Healing physically and emotionally

It doesn't end with the physical loss of my baby. I still need to heal from my c-section and be reminded everyday that my womb is empty. I'm carrying this scar with nothing to show for it. I'm producing milk for a baby I will never feed. I grieve for the loss of my baby and also for the physical pains of my body that reminds me of the child I no longer have. I don't know how I got through it the first time after losing my twins last year. Going through this again is not any easier. In fact,  it's harder. I don't know how I got through it last time. I always thought it was my faith that helped me but this time around my faith is weak. I don't understand Gods plan for my life or why he took my 3 babies. I don't understand how I'm supposed to work through this. There's so much pain.

6 Replies

  • In reply to nmiller77:

    Thank you Nicki! You are so right and I feel the same way.

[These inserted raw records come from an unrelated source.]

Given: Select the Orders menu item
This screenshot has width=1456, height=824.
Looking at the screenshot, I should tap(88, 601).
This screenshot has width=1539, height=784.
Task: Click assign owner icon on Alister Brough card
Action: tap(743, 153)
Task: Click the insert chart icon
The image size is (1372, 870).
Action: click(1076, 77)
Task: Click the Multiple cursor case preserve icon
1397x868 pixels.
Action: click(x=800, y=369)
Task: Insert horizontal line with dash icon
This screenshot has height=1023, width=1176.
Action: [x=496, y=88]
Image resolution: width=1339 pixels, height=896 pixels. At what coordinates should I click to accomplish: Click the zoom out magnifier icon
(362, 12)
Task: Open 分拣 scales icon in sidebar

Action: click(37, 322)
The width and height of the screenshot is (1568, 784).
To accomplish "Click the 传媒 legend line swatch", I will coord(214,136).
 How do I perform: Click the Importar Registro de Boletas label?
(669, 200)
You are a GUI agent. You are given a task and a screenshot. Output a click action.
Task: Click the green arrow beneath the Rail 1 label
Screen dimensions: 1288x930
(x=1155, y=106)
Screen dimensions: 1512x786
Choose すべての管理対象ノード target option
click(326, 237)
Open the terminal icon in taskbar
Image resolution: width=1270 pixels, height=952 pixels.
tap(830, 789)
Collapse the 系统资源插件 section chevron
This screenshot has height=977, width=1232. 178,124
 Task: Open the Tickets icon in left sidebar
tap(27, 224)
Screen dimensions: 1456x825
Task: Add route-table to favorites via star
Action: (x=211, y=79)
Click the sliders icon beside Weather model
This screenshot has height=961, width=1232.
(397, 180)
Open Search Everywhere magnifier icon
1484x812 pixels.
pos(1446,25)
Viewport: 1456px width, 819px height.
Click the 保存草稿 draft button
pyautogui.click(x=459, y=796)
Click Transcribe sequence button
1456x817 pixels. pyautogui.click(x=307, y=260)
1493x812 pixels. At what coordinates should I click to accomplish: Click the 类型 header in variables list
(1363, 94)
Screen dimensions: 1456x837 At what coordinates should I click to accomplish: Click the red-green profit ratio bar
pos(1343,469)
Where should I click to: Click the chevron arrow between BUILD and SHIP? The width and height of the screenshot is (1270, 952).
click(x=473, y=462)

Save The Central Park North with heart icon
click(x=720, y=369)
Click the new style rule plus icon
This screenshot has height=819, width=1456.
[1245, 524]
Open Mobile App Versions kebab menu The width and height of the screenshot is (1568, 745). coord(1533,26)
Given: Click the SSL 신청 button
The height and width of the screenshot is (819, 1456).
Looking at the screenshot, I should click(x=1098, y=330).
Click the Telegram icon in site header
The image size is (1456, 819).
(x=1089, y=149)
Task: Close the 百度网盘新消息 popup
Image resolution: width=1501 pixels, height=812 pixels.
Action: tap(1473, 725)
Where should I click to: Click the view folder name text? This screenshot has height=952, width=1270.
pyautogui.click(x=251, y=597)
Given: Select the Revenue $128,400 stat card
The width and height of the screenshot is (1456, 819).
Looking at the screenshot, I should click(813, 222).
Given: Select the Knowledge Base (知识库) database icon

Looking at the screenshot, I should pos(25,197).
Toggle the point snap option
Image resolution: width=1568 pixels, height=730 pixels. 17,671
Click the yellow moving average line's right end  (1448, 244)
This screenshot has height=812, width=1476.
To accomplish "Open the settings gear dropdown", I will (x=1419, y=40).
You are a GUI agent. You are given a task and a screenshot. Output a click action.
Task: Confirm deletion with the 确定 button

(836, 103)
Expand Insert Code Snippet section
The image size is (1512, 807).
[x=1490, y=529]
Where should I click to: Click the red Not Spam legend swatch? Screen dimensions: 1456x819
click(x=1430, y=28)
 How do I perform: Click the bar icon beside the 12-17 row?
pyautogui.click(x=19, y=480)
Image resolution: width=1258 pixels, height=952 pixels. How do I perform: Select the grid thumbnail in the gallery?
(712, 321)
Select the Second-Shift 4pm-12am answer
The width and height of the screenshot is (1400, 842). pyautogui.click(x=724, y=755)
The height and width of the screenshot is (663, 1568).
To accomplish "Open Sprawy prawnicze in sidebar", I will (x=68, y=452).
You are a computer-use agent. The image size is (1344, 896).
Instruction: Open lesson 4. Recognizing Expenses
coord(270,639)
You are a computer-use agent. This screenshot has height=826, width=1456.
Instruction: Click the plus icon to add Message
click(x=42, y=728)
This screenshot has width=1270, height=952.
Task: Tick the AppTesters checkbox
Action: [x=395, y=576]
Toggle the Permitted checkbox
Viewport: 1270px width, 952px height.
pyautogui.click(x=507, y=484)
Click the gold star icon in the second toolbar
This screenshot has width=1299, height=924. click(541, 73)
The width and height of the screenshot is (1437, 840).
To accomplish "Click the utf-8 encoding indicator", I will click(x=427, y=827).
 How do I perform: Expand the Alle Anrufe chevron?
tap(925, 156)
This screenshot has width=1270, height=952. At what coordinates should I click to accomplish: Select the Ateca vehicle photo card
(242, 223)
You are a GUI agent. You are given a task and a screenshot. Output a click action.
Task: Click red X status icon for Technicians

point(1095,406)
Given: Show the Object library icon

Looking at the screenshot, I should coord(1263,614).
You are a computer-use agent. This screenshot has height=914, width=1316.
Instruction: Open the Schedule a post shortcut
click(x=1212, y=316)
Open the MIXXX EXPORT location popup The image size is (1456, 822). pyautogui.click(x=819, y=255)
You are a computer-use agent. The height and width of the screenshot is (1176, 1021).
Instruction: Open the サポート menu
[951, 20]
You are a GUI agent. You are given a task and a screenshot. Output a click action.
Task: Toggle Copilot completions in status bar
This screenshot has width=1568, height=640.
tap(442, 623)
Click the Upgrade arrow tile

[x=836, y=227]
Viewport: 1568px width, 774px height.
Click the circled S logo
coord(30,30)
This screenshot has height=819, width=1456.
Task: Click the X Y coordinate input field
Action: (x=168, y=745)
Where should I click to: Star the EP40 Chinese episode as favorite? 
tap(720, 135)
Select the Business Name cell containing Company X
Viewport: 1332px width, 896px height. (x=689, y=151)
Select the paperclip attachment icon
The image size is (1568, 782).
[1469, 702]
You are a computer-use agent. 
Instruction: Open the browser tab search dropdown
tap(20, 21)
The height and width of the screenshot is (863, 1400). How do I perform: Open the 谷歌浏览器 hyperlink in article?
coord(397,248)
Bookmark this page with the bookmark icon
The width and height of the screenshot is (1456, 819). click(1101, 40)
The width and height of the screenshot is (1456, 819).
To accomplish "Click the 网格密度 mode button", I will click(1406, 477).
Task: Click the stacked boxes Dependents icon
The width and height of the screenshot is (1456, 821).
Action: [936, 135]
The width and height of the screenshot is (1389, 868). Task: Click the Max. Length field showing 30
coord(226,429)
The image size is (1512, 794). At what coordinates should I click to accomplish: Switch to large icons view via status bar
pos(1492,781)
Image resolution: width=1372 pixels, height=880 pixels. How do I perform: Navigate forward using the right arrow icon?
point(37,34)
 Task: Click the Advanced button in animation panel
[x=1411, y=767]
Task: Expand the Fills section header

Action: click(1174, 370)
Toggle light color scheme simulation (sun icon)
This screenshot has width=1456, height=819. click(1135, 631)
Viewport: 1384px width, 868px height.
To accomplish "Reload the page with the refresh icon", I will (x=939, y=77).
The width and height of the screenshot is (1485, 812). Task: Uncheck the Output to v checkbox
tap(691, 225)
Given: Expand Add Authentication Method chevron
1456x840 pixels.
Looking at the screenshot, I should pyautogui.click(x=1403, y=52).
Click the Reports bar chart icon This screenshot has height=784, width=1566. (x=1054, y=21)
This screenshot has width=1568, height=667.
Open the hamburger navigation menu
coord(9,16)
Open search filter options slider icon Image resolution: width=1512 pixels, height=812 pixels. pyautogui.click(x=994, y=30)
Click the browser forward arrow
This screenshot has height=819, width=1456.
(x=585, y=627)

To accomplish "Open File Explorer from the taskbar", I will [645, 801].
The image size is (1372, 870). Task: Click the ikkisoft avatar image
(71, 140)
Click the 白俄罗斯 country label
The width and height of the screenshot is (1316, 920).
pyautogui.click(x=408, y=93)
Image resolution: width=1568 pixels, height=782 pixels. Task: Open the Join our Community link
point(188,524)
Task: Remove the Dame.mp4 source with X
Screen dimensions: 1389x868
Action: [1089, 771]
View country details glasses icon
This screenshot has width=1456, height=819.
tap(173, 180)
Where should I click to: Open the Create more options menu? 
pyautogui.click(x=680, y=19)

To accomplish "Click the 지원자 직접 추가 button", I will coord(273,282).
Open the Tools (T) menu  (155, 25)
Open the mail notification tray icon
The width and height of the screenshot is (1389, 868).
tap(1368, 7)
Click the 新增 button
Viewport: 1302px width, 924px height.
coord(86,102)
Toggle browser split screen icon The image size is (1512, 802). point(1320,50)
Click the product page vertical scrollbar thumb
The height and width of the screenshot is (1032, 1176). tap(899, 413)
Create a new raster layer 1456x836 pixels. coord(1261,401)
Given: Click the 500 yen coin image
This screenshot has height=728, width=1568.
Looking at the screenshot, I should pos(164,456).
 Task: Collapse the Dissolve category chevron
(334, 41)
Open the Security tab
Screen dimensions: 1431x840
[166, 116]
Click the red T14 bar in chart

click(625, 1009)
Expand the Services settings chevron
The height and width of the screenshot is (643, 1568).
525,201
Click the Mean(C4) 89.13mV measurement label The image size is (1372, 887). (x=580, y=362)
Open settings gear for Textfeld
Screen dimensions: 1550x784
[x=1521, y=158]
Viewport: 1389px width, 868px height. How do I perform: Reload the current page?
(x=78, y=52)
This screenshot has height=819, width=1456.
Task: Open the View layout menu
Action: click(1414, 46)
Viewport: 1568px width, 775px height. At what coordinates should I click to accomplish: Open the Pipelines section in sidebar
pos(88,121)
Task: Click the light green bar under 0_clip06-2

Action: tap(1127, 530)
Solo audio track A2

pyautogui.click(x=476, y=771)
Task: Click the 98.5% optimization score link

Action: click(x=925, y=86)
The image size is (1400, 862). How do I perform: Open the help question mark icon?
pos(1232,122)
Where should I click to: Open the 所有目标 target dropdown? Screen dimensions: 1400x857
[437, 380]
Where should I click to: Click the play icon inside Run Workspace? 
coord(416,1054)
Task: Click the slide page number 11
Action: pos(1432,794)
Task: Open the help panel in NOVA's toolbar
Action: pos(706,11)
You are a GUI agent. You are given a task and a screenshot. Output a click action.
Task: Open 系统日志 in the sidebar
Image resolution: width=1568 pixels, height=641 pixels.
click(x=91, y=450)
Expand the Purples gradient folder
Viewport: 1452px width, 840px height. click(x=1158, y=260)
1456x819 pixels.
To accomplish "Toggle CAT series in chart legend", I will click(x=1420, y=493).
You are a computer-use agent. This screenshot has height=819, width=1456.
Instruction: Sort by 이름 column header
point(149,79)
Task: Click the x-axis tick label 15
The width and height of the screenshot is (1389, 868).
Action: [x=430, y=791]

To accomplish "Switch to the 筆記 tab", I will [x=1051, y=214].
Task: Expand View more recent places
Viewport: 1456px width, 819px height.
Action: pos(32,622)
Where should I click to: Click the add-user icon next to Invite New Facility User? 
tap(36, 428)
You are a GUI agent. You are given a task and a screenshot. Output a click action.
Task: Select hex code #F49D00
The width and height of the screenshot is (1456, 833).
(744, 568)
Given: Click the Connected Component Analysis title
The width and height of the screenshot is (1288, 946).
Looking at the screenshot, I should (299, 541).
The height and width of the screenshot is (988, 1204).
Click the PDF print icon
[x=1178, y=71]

So many questions, so little answers :( I really appreciate the feedback from everyone. It feels good to know I'm not alone, but at the same time, it's sad to know the common ground we share :'( Hoping for the best for all of us <3 hugs, Kai
  • In reply to TATIAJSloveyouCJ:

    I am so sorry for the loss of your precious CJ. There is no manual for losing a baby/babies and I was not prepared for the physical grief that I would experience. I feel like I was aware of the emotional pain and grief but didn't think about the physical part until I was experiencing it. I am thankful that we have Share to help us mommies talk about our pain and grief with each other and to be rays of hope to one another :) I hope that you and your husband stay strong and if anything, grow closer to each other to help each other through this. Let's NOT give up and keep hope! :) Take care! Hugs, Kai
  • I am so sorry for your losses. Those physical reminders are just added pain to our immense sadness we are going through. Waiting for that milk to dry up and my stomach to shrink down just reminders of what should have been. I too question so many things now. Many hugs to you and we are here for you. Nicki
  • I'm so, so sorry for the loss of your little angels. The agony one goes through both physical and emotional is unbearable at times and you are left with more questions than answers. Like you, I question God why he took my baby from me. I have three almost grown children and this fourth baby meant the world to me. I had prayed for him and when I found myself pregnant I felt the greatest joy but that happiness ended when at 22 weeks I went into preterm labor, delivered me baby but went home without him. I was numbed after that and mother nature did nothing to help me. I went through all the changes and stages with no baby to care for. I felt like I was being punished for something I did and had no right to ask God for anything. It will be 7 months since I lost my CJ and I still struggle with babies, pregnant ladies and my faith. I try to be happy and get back to normal life but the memory of his perfect little face just breaks me down. I want to try again but my husband refuses (this baby was his first). I want to believe that he is afraid but, I don't know anymore, this has taken a toll in our relationship.
    My heart and love goes out you and the only thing I can say is, cry. Cry until you can't no more. It's really the only way to let out the sorrow we feel. I know of a story where a lady had 10 losses but didn't give up. She had a little girl December of last year. If she can do it, we can too!
  • In reply to Josie12907:

    Thank you. I will look into it. I'm open to anything that may help. -Kai
  • I am so very very sorry for your losses. I know there is nothing I can say that will ever make it better for you. Please know you are not alone. I blog at Angelversary and it has really helped me to sort through feelings of losing my daughter Josie.